Columnstore Index Enhancements – data compression, estimates and savings

Data compression is required to reduce database storage size as well as improving performance for the existing data. SQL Server 2008 introduced Data compression as an enterprise version feature. Further to this, SQL Server 2016 SP1 and above supports data compression using the standard edition as well.

As per Microsoft docs, SQL Server 2017 and Azure SQL Database support row and page compression for rowstore tables and indexes, and supports columnstore and columnstore archival compression for columnstore tables and indexes.

We used to analyze the objects using the stored procedure sp_estimate_data_compression_savings. This procedure gives the estimated object size of the object after the specified compression. Until SQL Server 2017, we can estimate indexes, indexed views, heaps using this procedure.

In my previous article, Columnstore Index Enhancements in SQL Server 2019 – Part 1, we learned Columnstore index stats update in clone databases. SQL Server 2019 also provides enhancement to sp_estimate_data_compression_savings. In this article, we will explore the benefit out of it.

Syntax for sp_estimate_data_compression_savings is as below:

sp_estimate_data_compression_savings

[ @schema_name = ] 'schema_name'

, [ @object_name = ] 'object_name'

, [@index_id = ] index_id

, [@partition_number = ] partition_number

, [@data_compression = ] 'data_compression'

[;]

@schema_name: Schema of the object(table,index)
@object_name: Name of the table or indexed views
@index_id: we need to specify the ID of the index. If there is no index on the table, we can specify 0 or NULL
@partition_number: it is the partition number of the object. If there is no index, we need to specify NULL in this value as well
@data_compression: we can specify NONE, ROW, PAGE, COLUMNSTORE, or COLUMNSTORE_ARCHIVE in SQL Server 2019

When we create the columnstore index, we specify the data compression method to apply. There are two kinds of data compression applied to the columnstore index.
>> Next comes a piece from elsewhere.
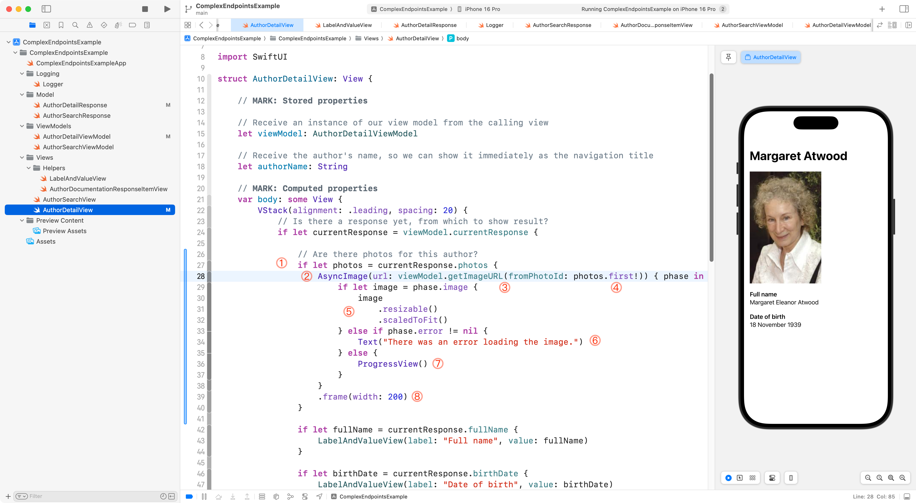
Task: Toggle the right inspector panel
Action: pos(904,9)
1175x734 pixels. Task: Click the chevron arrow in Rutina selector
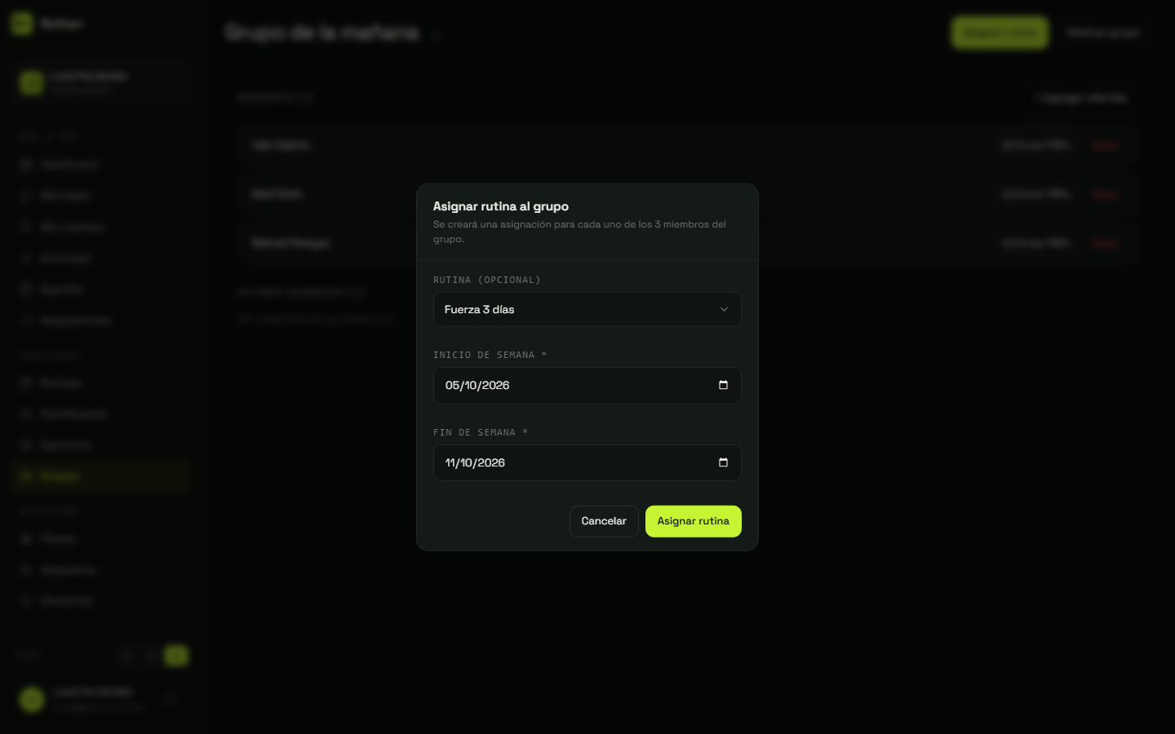click(724, 309)
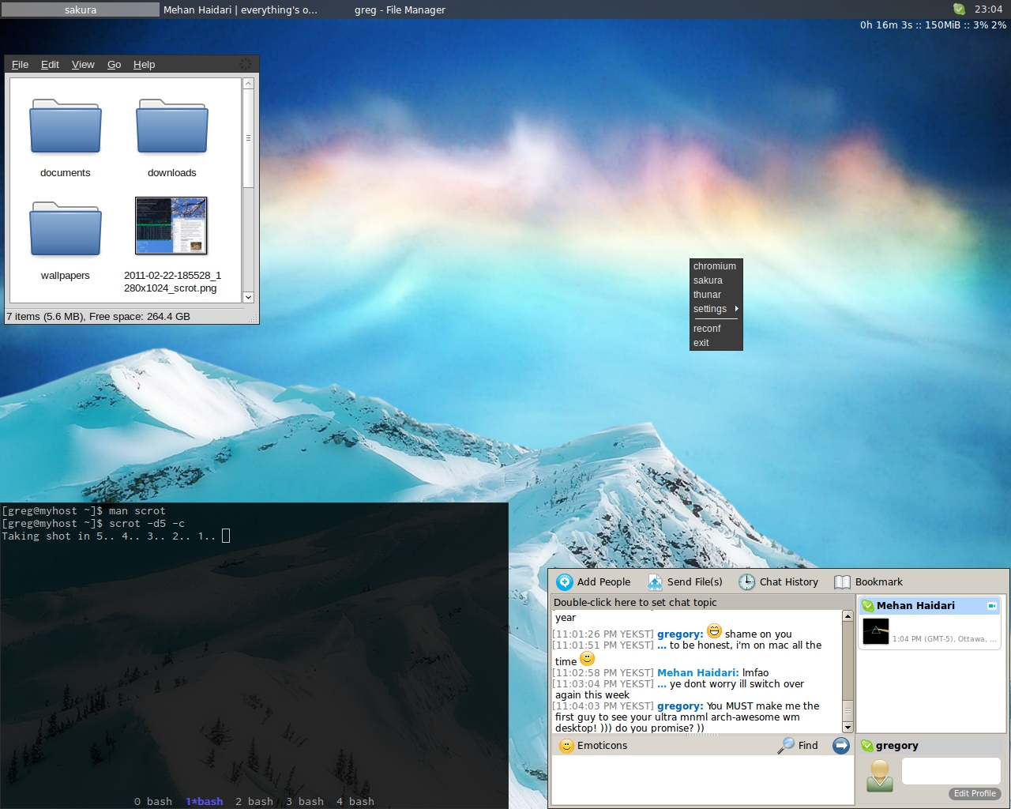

COLUMNSTORE: It is the default compression option is the default and specifies to compress data with the columnstore compression
COLUMNSTORE_ARCHIVE: we can compress data further by using this option. This is useful to compress data that is used very less frequent. This type of compression takes extra system resources in terms of CPU and Memory

Until SQL Server 2017, sp_estimate_data_compression_savings works for row or page store data compression. This actually takes a sampling of the source object pages and creates them in the tempdb using the specified compression. Now we have two objects- source and the sampling object in tempdb. Both the objects are compared to calculate the estimated size of the object after compression.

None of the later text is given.